#### [Extract provided]
........

I hope that you are all doing well and that your families are healthy and safe at home.

Like many of us, I am no longer able to work as I once did — outside the home, face-to-face, and in group settings. I have been fortunate to have the option to continue some of my work in an online workspace. I admit the change has presented some interesting challenges, like the dizzying experience of working with a 10-year-old whose iPad is in constant motion in fidgety hands. iPad acrobatics and spinning chairs aside, I also get to see great works of art on walls and refrigerators, Lego and K’nex creations, drum kits and guitars, beloved pets, favorite breakfast cereals and, some very cool pajamas. It’s a virtual window into personal spaces that until now I’ve only been able to imagine based on conversations that only took place in my office. This experience has given me new perspectives and insights, completing the picture of who my young clients are, and I consider it a privilege to be so graciously and warmly invited into the homes of the children and families I work with as we are all experiencing what has become our ever-changing “new normal.”

........

#### [Data for review]

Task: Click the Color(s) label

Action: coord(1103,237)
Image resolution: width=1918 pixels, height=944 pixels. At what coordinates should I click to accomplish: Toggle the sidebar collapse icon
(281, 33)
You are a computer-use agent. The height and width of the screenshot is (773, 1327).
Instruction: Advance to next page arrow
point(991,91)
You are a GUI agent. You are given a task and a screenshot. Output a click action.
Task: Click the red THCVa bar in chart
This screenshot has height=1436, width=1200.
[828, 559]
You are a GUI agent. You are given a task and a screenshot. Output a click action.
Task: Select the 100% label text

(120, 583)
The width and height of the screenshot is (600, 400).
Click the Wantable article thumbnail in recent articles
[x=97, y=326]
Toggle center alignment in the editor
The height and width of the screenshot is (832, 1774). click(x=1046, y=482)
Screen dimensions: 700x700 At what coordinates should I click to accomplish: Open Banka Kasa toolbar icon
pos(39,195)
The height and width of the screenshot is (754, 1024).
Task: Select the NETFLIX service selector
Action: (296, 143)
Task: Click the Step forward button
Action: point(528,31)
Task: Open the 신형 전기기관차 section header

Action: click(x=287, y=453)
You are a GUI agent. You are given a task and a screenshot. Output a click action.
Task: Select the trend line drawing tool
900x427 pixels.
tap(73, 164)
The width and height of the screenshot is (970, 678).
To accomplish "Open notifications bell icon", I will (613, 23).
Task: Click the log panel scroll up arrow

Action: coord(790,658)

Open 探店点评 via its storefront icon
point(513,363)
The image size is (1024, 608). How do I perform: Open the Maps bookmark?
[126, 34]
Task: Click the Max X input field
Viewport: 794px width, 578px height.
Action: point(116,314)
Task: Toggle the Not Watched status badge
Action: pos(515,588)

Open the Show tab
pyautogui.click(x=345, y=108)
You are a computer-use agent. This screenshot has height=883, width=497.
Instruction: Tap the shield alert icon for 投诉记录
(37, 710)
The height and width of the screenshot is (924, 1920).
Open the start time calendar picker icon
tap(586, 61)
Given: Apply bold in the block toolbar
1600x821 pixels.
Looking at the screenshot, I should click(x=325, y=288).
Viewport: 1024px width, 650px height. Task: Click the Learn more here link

........

Please translate this sentence from the passage on working online with young clients into Spanish: "I have been fortunate to have the option to continue some of my work in an online workspace." The items have nothing to do with the passage on working online with young clients.

He tenido la suerte de contar con la opción de continuar parte de mi trabajo en un espacio de trabajo en línea.